Ways to Improve Your Credit Score
Your credit score is important for so many different reasons. It’s something that employers, landlords, and mortgage companies will look at closely when making decisions. If you’re just starting out and don’t have any credit history or have made some bad decisions in your life, there are ways to improve your credit score. Let’s take a closer look.
Get a Credit Card
If you don’t have any credit history, the easiest thing you can do to build credit is to get a credit card. The easiest cards to get are store credit cards. It might be a clothing store card or even a gas station credit card. Either way, these are the easiest cards to get. In the beginning, you may only get cards that can be used at that store. As your credit grows, you may be able to get store credit cards that have a MasterCard, Visa, or Discover card logo that allows you to use the credit card at other stores.

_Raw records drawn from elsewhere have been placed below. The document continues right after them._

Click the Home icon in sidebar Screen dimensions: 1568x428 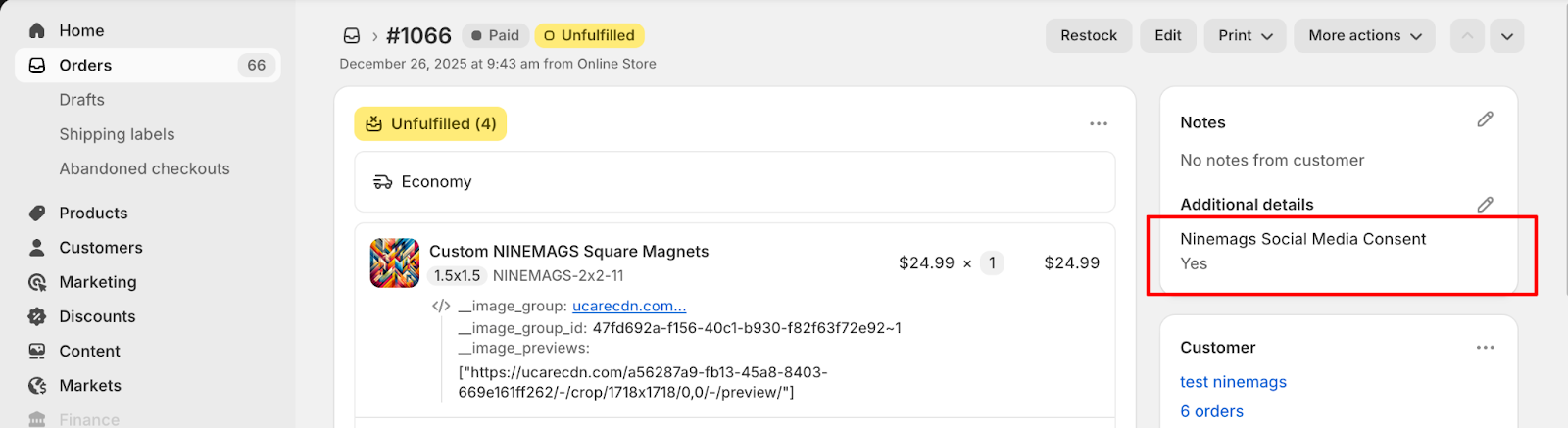click(x=37, y=30)
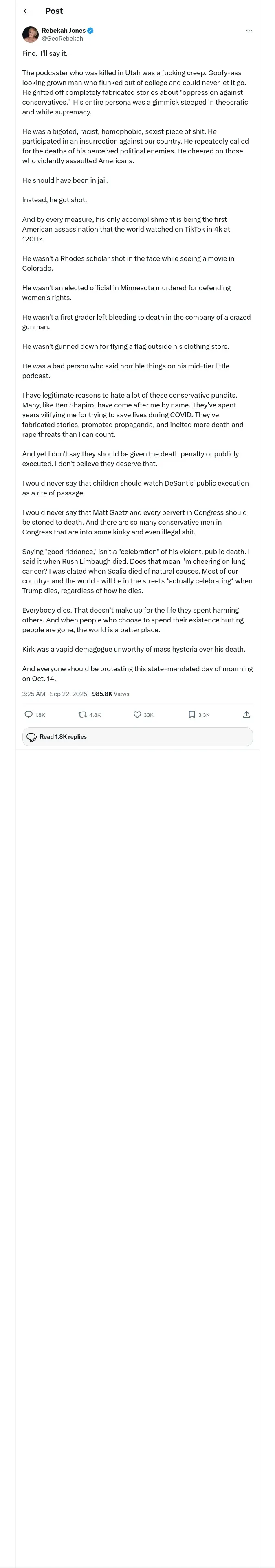This screenshot has width=275, height=1568.
Task: Click the reply speech bubble icon
Action: tap(29, 714)
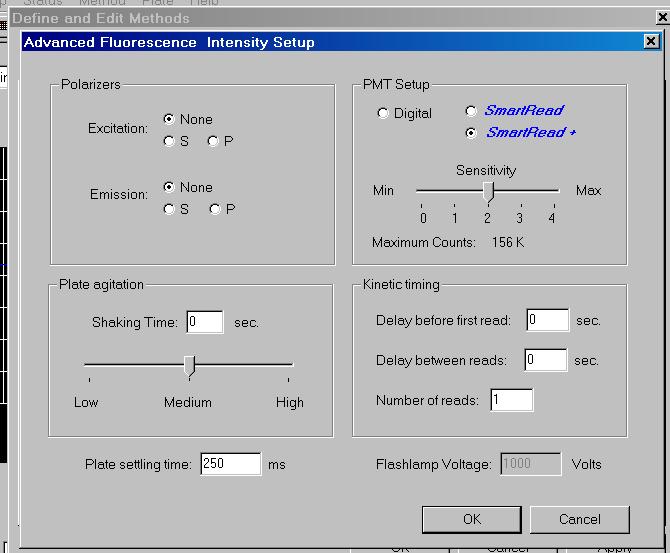Viewport: 670px width, 553px height.
Task: Click the Delay between reads field
Action: coord(546,360)
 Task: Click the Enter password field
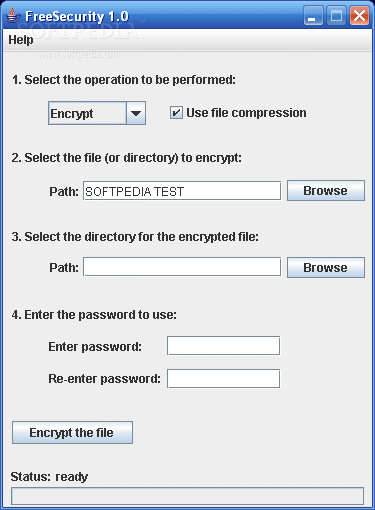pos(223,346)
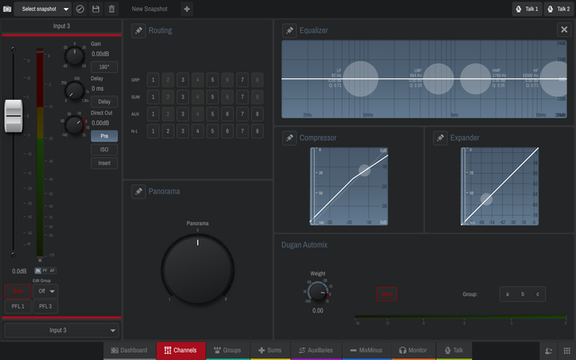
Task: Save the snapshot with the floppy disk icon
Action: 96,9
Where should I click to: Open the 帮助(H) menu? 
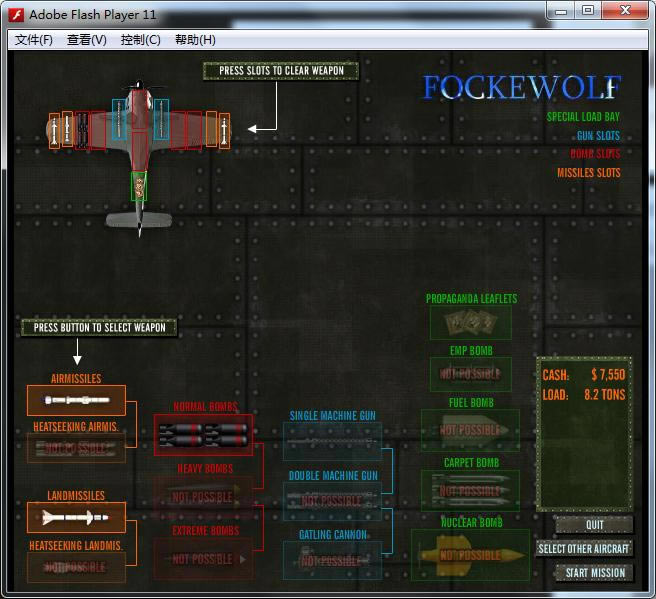[x=195, y=40]
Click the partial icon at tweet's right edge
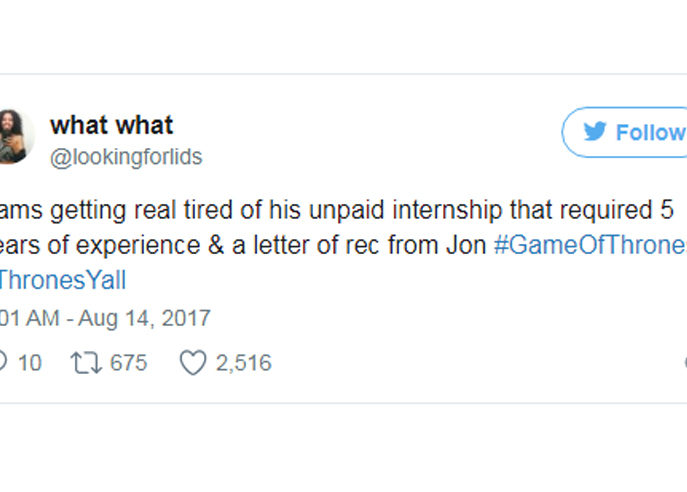Screen dimensions: 687x492 pos(683,363)
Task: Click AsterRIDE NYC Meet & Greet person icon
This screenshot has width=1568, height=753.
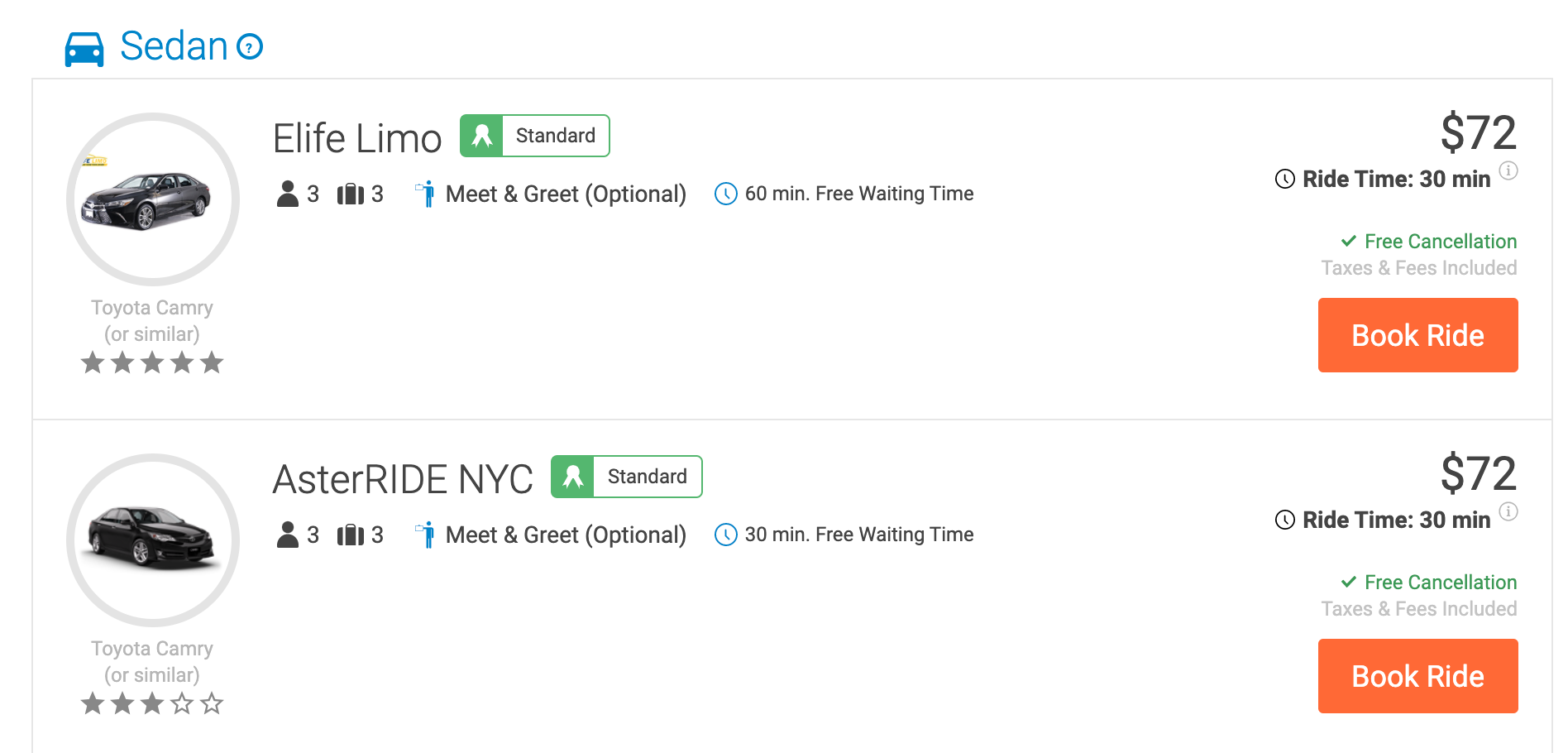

Make Small Purchases That Can Be Paid Off Each Month
The key to using a credit card to improve your credit score is to make small purchases that you can pay off each month. Just because you have a credit card doesn’t mean you should rush out and max it out. That’s the last thing you want to do. You want to keep your balance small, compared to your limit, and pay it off each month. This will also allow you to avoid interest charges on your purchases.
Pay Your Bills on Time
You also want to make absolutely sure you pay your bills on time each and every month. It may surprise you to learn that insurance companies, cell phone providers, and other service providers will report to credit bureaus. No matter what kind of bills you have, always pay them on time.
Increase Your Credit to Debt Ratio by Paying Off Debt
If you have credit cards already and want to improve your score, there are things you can do, such as making sure to pay your bills on time. Another great tip is to increase your credit to debt ratio by paying off your debt. If you have high balances on all your cards, this is really going to hurt your score. You want to pay off your debt, and stop making new purchases, so that you are using 20% or less of your credit limit. This means that if all your credit cards combined have a limit of $10,000, you want to have no more than $2,000 charged when you total all of your balances. If possible, you want to lower that amount to 10% so that you raise your score even more.
Stop Applying for New Cards
Last, but not least, if you already have credit cards, stop applying for new credit cards. It’s a huge mistake to apply for new credit cards on a regular basis. When you apply for a credit card, the company checks your credit score, which is considering an inquiry. The more inquiries you have, the more your credit score will drop.
It doesn’t matter if you’re fresh out of high school or are forty with ten credit cards, you can improve your credit score. It just takes time, patience, and good financial decisions.